Postcards from the Field: Focus Group Experiences
By Thais Santiago
In 2019, I spent a month in the field coordinating focus groups with farmers from Rondônia. My job was to correspond with local agencies and organize meetings with farmers throughout the state. In total, 9 meetings were organized in the three study regions. We started these meetings by creating a seasonal calendar of key events and activities performed by the farmers during a year, including key processes related to blue and green water and social interactions. Next, we worked together on a timeline of the previous 5 or 10 years to identify any remarkable events or changes in their activities. We then listed key decisions that they need to make both on a regular basis and in response to unexpected events. At the end, farmers were asked to rank the regular (scheduled) decisions and the event-driven problems/responses by order of importance and influence on the farm livelihood. These meetings greatly increased my understanding about their experiences with changes on water availability and how these factors have been driving their land use decisions. All this information, including an increased familiarity with their regional vocabulary and expressions, was useful to develop the survey instrument that was later used to interview more than a thousand farmers in seventeen municipalities throughout the state.

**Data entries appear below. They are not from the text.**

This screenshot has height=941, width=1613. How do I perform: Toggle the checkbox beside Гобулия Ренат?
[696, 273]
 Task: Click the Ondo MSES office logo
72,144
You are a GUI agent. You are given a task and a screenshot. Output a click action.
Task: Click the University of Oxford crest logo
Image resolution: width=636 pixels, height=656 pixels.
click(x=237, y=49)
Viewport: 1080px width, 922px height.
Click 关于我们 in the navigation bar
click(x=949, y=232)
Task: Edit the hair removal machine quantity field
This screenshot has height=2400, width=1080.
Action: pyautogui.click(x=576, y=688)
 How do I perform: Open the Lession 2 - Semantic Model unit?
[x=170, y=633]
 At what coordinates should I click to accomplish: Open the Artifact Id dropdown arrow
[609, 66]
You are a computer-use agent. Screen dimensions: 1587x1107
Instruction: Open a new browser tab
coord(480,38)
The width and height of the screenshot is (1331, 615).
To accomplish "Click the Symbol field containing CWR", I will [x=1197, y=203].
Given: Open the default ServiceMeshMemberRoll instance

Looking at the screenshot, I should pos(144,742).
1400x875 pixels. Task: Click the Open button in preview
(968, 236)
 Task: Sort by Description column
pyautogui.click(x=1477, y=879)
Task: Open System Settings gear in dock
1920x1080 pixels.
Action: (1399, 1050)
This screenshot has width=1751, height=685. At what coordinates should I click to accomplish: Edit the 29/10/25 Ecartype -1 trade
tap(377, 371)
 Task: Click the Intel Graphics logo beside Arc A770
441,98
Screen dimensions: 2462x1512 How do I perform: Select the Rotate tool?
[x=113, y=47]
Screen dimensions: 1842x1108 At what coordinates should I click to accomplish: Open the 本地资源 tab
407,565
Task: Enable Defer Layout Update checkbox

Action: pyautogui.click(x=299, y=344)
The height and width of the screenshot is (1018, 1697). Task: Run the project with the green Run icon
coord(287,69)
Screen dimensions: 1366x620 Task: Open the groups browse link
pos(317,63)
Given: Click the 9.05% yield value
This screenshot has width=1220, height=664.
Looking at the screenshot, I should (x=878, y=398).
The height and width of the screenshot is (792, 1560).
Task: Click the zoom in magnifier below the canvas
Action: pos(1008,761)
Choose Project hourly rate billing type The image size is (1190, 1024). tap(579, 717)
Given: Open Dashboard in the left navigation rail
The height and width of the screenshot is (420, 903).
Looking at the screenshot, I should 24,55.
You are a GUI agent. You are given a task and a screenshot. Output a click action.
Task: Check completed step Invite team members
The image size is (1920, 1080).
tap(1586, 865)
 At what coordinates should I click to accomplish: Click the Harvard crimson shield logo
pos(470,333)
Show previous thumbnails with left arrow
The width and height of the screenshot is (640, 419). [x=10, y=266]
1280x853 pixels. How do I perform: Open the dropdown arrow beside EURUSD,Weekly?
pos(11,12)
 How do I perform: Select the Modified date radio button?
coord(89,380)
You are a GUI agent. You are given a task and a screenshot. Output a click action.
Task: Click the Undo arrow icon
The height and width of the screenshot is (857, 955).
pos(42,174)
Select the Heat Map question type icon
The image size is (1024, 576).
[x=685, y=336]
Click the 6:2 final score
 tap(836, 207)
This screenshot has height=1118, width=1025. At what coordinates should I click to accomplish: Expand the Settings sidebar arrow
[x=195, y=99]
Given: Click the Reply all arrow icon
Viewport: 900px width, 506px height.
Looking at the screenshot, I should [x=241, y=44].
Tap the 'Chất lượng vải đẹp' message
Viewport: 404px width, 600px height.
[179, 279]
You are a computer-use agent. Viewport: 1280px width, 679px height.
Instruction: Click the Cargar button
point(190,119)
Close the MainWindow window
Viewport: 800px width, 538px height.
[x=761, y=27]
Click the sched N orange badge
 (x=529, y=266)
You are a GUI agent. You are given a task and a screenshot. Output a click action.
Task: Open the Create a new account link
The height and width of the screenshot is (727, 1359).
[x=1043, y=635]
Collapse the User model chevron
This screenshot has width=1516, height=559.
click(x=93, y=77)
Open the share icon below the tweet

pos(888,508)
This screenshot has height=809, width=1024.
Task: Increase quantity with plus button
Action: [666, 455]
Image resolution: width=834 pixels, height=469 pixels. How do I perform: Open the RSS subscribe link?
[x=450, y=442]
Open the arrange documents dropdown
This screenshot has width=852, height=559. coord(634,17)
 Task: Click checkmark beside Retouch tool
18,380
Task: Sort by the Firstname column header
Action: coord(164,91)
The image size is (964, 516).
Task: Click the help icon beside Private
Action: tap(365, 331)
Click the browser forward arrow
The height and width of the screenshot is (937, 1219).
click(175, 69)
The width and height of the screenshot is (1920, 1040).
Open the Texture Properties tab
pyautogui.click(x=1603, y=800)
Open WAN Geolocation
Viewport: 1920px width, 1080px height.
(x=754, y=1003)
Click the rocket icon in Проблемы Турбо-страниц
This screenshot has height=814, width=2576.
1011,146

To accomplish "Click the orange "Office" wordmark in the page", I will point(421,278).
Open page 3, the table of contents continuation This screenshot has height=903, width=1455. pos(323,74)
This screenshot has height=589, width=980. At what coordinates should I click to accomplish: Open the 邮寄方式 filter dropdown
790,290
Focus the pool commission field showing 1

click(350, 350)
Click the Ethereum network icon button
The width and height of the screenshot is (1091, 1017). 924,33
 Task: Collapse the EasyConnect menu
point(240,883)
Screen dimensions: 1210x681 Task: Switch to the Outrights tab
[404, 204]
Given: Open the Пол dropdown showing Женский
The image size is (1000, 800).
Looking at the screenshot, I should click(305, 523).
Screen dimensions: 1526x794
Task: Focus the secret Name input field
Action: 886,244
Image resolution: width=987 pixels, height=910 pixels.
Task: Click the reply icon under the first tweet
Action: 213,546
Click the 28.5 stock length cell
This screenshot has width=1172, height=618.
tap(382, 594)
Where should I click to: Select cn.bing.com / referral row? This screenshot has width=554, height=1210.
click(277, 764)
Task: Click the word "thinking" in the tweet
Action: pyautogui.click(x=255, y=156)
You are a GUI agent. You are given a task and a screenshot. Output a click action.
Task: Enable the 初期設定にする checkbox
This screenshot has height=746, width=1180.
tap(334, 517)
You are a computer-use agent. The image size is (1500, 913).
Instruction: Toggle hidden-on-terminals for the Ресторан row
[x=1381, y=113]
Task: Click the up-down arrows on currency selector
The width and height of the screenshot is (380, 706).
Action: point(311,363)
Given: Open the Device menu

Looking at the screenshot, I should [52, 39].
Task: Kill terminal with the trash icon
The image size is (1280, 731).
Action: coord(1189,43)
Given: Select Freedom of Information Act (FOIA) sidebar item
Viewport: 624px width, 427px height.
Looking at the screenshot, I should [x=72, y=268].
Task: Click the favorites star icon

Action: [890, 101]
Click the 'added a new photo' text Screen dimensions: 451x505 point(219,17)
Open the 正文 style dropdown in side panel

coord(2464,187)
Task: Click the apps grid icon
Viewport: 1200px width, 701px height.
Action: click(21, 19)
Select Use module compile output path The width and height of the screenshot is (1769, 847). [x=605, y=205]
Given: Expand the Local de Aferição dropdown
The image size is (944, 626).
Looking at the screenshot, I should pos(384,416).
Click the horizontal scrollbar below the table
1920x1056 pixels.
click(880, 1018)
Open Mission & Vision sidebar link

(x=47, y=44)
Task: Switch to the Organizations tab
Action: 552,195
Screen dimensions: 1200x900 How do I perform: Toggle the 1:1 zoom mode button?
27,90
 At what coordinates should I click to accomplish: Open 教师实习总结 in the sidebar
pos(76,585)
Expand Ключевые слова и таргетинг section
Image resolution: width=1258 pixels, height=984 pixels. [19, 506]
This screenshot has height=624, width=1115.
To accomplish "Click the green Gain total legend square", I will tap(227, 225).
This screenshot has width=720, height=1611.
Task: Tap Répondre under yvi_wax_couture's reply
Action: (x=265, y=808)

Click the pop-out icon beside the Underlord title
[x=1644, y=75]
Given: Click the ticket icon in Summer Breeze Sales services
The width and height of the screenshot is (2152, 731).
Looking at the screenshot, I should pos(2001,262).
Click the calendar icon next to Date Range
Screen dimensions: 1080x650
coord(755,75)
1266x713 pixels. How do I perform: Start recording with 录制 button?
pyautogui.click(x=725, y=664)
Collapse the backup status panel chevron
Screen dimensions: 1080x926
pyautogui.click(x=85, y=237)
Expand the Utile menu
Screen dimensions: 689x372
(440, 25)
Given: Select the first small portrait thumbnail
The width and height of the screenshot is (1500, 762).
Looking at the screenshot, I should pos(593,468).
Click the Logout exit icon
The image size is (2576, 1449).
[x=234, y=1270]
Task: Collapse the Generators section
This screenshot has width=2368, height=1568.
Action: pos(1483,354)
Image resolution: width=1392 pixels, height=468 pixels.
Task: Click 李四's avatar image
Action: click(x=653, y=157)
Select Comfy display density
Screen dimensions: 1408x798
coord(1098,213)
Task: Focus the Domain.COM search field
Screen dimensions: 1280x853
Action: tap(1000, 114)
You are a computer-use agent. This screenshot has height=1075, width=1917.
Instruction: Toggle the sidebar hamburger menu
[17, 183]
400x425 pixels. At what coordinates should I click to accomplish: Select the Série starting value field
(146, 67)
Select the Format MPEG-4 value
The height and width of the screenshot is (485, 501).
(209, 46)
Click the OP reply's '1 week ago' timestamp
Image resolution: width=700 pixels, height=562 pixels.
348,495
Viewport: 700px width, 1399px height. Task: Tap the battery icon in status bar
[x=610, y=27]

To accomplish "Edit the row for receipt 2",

It was also interesting to perceive farmers and local agents’ willingness to participate and help with our research. Sometimes it was challenging to face the initial distrust of some participants, but once I was able to clarify our purpose, I received valuable feedback. Overall, their positive attitude, curiosity and sense of community in most of the focus groups meetings were inspiring and made me feel even more committed to return the findings of our research to them. In many meetings I was surprised by delicious banquets prepared voluntarily by farmers with fresh fruits, coffee, pastries and dairy products grown and prepared on their own properties. They usually used these moments to thank us for the work we have been doing and invite our team for a second round of feast at their homes. It was also inspiring to notice the role that female leaders have been playing in their communities. It was evident during meetings with the female president of rural producer union in Ouro Preto do Oeste, farmers from the Women's Association and the female leader of a rural settlement in Ariquemes. I am grateful for this opportunity and all the knowledge shared. I am looking forward to providing scientific evidence able to improve the livelihoods of the amazing people I have met.